• [Task item]: Print the following entries without any change.

Materials provided START

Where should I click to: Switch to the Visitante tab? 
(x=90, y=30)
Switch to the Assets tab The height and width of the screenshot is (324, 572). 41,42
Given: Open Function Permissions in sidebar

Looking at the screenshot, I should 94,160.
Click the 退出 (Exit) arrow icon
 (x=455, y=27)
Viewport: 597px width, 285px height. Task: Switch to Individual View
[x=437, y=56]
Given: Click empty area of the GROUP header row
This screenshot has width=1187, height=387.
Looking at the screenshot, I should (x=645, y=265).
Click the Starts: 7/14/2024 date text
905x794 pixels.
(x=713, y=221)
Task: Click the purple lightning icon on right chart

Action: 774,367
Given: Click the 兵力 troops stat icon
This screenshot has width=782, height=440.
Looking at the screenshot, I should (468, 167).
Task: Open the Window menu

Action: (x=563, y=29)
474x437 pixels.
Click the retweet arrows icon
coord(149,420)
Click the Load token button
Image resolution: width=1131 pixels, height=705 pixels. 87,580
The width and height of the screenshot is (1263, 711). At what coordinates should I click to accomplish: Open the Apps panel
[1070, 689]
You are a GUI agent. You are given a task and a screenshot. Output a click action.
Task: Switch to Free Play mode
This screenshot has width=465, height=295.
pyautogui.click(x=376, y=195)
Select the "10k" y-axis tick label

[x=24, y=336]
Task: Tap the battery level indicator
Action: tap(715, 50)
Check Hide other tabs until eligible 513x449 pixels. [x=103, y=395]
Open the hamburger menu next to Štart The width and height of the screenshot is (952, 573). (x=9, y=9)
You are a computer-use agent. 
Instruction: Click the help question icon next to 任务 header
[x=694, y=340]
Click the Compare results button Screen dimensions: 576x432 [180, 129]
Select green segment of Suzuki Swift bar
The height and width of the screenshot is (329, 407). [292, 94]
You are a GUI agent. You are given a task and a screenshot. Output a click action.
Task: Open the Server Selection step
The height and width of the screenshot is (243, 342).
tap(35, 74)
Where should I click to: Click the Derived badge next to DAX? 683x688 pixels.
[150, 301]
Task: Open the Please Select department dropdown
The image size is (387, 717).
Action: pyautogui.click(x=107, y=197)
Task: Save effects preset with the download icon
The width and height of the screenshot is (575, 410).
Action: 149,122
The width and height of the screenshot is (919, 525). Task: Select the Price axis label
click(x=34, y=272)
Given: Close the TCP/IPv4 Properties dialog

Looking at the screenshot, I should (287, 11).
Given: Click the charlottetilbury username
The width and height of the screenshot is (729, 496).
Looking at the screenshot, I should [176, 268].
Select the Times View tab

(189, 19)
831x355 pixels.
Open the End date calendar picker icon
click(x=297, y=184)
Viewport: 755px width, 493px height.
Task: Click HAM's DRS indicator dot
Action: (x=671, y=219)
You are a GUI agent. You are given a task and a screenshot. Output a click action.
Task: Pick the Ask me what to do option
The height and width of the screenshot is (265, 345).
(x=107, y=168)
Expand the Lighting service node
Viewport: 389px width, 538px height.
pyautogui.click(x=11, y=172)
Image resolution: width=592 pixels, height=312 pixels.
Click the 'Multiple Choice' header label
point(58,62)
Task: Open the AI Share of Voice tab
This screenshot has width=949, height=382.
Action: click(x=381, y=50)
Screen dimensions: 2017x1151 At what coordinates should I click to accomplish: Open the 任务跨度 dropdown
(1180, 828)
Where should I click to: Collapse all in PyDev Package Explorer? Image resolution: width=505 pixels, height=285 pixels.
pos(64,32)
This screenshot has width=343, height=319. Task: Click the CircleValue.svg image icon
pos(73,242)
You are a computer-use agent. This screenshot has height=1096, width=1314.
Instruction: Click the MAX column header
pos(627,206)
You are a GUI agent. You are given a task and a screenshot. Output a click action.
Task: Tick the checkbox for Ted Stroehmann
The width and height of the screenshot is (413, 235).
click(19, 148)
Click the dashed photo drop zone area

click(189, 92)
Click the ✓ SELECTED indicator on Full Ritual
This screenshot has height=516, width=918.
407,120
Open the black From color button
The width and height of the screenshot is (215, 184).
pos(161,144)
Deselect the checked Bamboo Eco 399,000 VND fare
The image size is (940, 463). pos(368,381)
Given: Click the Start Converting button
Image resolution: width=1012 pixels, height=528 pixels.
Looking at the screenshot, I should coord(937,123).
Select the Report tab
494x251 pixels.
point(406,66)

Materials provided END

• [Result for this task]:
Where should I click to: Switch to the Visitante tab? 
(x=90, y=30)
Switch to the Assets tab The height and width of the screenshot is (324, 572). 41,42
Given: Open Function Permissions in sidebar

Looking at the screenshot, I should 94,160.
Click the 退出 (Exit) arrow icon
 (x=455, y=27)
Viewport: 597px width, 285px height. Task: Switch to Individual View
[x=437, y=56]
Given: Click empty area of the GROUP header row
This screenshot has width=1187, height=387.
Looking at the screenshot, I should (x=645, y=265).
Click the Starts: 7/14/2024 date text
905x794 pixels.
(x=713, y=221)
Task: Click the purple lightning icon on right chart

Action: 774,367
Given: Click the 兵力 troops stat icon
This screenshot has width=782, height=440.
Looking at the screenshot, I should (468, 167).
Task: Open the Window menu

Action: (x=563, y=29)
474x437 pixels.
Click the retweet arrows icon
coord(149,420)
Click the Load token button
Image resolution: width=1131 pixels, height=705 pixels. 87,580
The width and height of the screenshot is (1263, 711). At what coordinates should I click to accomplish: Open the Apps panel
[1070, 689]
You are a GUI agent. You are given a task and a screenshot. Output a click action.
Task: Switch to Free Play mode
This screenshot has width=465, height=295.
pyautogui.click(x=376, y=195)
Select the "10k" y-axis tick label

[x=24, y=336]
Task: Tap the battery level indicator
Action: tap(715, 50)
Check Hide other tabs until eligible 513x449 pixels. [x=103, y=395]
Open the hamburger menu next to Štart The width and height of the screenshot is (952, 573). (x=9, y=9)
You are a computer-use agent. 
Instruction: Click the help question icon next to 任务 header
[x=694, y=340]
Click the Compare results button Screen dimensions: 576x432 [180, 129]
Select green segment of Suzuki Swift bar
The height and width of the screenshot is (329, 407). [292, 94]
You are a GUI agent. You are given a task and a screenshot. Output a click action.
Task: Open the Server Selection step
The height and width of the screenshot is (243, 342).
tap(35, 74)
Where should I click to: Click the Derived badge next to DAX? 683x688 pixels.
[150, 301]
Task: Open the Please Select department dropdown
The image size is (387, 717).
Action: pyautogui.click(x=107, y=197)
Task: Save effects preset with the download icon
The width and height of the screenshot is (575, 410).
Action: 149,122
The width and height of the screenshot is (919, 525). Task: Select the Price axis label
click(x=34, y=272)
Given: Close the TCP/IPv4 Properties dialog

Looking at the screenshot, I should (287, 11).
Given: Click the charlottetilbury username
The width and height of the screenshot is (729, 496).
Looking at the screenshot, I should [176, 268].
Select the Times View tab

(189, 19)
831x355 pixels.
Open the End date calendar picker icon
click(x=297, y=184)
Viewport: 755px width, 493px height.
Task: Click HAM's DRS indicator dot
Action: (x=671, y=219)
You are a GUI agent. You are given a task and a screenshot. Output a click action.
Task: Pick the Ask me what to do option
The height and width of the screenshot is (265, 345).
(x=107, y=168)
Expand the Lighting service node
Viewport: 389px width, 538px height.
pyautogui.click(x=11, y=172)
Image resolution: width=592 pixels, height=312 pixels.
Click the 'Multiple Choice' header label
point(58,62)
Task: Open the AI Share of Voice tab
This screenshot has width=949, height=382.
Action: click(x=381, y=50)
Screen dimensions: 2017x1151 At what coordinates should I click to accomplish: Open the 任务跨度 dropdown
(1180, 828)
Where should I click to: Collapse all in PyDev Package Explorer? Image resolution: width=505 pixels, height=285 pixels.
pos(64,32)
This screenshot has width=343, height=319. Task: Click the CircleValue.svg image icon
pos(73,242)
You are a computer-use agent. This screenshot has height=1096, width=1314.
Instruction: Click the MAX column header
pos(627,206)
You are a GUI agent. You are given a task and a screenshot. Output a click action.
Task: Tick the checkbox for Ted Stroehmann
The width and height of the screenshot is (413, 235).
click(19, 148)
Click the dashed photo drop zone area

click(189, 92)
Click the ✓ SELECTED indicator on Full Ritual
This screenshot has height=516, width=918.
407,120
Open the black From color button
The width and height of the screenshot is (215, 184).
pos(161,144)
Deselect the checked Bamboo Eco 399,000 VND fare
The image size is (940, 463). pos(368,381)
Given: Click the Start Converting button
Image resolution: width=1012 pixels, height=528 pixels.
Looking at the screenshot, I should coord(937,123).
Select the Report tab
494x251 pixels.
point(406,66)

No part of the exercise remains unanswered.